---- Extracted records

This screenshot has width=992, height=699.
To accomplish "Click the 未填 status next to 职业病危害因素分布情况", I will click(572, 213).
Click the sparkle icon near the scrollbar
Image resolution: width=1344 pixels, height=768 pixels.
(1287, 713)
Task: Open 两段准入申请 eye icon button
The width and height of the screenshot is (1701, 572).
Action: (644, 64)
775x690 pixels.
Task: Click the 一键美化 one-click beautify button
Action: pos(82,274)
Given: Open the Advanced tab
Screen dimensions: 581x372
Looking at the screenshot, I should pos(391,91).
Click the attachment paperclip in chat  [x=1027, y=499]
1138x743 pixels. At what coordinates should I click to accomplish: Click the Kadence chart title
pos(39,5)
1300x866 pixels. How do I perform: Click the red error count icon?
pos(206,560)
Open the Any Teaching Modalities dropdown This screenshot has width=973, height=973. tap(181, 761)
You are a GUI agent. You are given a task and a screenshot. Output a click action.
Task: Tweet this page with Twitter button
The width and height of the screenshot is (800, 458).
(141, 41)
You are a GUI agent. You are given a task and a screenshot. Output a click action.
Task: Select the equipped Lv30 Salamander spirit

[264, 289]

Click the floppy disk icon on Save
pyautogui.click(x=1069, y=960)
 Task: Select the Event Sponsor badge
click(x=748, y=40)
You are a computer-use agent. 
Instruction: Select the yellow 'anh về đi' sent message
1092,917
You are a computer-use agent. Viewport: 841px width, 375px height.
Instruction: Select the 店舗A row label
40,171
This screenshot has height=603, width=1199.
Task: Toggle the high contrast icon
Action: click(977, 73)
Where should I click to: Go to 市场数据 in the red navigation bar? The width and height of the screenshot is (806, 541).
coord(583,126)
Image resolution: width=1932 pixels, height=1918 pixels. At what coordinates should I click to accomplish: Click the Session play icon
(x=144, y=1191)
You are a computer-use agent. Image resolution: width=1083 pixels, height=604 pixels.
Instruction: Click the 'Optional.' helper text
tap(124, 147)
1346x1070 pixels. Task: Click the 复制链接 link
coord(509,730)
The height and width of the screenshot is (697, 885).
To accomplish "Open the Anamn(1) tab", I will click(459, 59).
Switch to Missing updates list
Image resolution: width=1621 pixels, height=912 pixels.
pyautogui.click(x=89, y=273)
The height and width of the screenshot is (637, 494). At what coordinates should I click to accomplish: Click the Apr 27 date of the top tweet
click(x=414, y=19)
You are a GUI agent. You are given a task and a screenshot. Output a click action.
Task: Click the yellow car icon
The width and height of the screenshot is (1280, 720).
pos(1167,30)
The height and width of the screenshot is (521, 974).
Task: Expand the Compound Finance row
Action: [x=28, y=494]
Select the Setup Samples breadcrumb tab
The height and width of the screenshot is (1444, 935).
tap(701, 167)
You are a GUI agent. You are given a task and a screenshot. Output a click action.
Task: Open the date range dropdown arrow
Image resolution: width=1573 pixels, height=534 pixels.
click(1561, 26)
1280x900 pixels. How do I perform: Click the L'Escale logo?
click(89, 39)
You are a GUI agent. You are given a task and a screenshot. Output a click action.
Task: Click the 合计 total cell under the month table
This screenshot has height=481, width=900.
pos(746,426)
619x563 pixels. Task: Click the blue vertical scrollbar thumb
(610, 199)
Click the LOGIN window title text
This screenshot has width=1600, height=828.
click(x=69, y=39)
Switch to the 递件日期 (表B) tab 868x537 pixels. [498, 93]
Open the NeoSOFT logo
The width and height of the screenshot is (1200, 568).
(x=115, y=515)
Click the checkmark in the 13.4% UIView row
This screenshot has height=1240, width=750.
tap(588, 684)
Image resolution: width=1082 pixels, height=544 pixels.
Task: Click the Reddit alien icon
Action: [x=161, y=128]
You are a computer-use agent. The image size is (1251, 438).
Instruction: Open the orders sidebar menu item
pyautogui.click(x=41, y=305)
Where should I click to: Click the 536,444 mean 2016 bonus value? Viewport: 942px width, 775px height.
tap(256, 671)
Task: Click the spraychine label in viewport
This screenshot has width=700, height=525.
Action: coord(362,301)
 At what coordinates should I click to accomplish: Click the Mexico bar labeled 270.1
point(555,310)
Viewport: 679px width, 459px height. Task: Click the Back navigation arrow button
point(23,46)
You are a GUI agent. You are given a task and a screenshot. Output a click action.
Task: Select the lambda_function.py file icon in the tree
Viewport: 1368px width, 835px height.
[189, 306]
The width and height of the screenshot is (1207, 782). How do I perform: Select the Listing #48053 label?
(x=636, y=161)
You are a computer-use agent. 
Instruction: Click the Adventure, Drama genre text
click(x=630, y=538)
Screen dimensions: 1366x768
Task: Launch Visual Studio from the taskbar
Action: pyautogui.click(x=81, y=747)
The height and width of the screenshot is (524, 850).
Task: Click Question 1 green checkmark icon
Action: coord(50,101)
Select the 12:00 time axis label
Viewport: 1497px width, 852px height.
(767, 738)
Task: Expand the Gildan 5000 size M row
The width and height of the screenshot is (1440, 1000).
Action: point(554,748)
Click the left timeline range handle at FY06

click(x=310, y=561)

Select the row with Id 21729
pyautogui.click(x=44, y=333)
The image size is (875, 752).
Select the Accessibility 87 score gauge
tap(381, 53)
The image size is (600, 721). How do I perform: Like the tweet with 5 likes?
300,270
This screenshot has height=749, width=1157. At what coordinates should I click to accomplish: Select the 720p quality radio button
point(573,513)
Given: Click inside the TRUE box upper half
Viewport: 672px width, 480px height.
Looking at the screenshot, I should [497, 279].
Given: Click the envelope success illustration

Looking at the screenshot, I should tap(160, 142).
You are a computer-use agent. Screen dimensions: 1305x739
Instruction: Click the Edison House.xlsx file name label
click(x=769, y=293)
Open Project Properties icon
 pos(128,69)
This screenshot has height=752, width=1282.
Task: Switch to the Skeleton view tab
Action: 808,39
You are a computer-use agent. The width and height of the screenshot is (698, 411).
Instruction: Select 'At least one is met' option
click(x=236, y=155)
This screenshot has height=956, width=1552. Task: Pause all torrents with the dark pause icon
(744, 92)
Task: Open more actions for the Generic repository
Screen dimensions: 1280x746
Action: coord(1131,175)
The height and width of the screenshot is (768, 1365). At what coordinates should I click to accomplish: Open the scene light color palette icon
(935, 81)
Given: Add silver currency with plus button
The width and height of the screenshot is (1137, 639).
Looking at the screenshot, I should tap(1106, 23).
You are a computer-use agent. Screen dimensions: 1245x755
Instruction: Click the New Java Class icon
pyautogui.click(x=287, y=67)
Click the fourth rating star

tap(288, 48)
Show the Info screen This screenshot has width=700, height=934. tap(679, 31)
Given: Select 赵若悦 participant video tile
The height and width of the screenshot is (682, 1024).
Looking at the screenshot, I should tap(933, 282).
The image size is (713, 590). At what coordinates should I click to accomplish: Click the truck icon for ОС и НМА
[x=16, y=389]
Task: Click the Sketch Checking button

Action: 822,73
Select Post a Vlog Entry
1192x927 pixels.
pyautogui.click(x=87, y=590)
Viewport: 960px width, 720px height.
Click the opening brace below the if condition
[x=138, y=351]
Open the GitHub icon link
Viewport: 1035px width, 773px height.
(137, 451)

--------

■ Task goal
From the records above, pull every line that has the string "dropdown" and copy it.

■ Answer box
Open the Any Teaching Modalities dropdown This screenshot has width=973, height=973. tap(181, 761)
Task: Open the date range dropdown arrow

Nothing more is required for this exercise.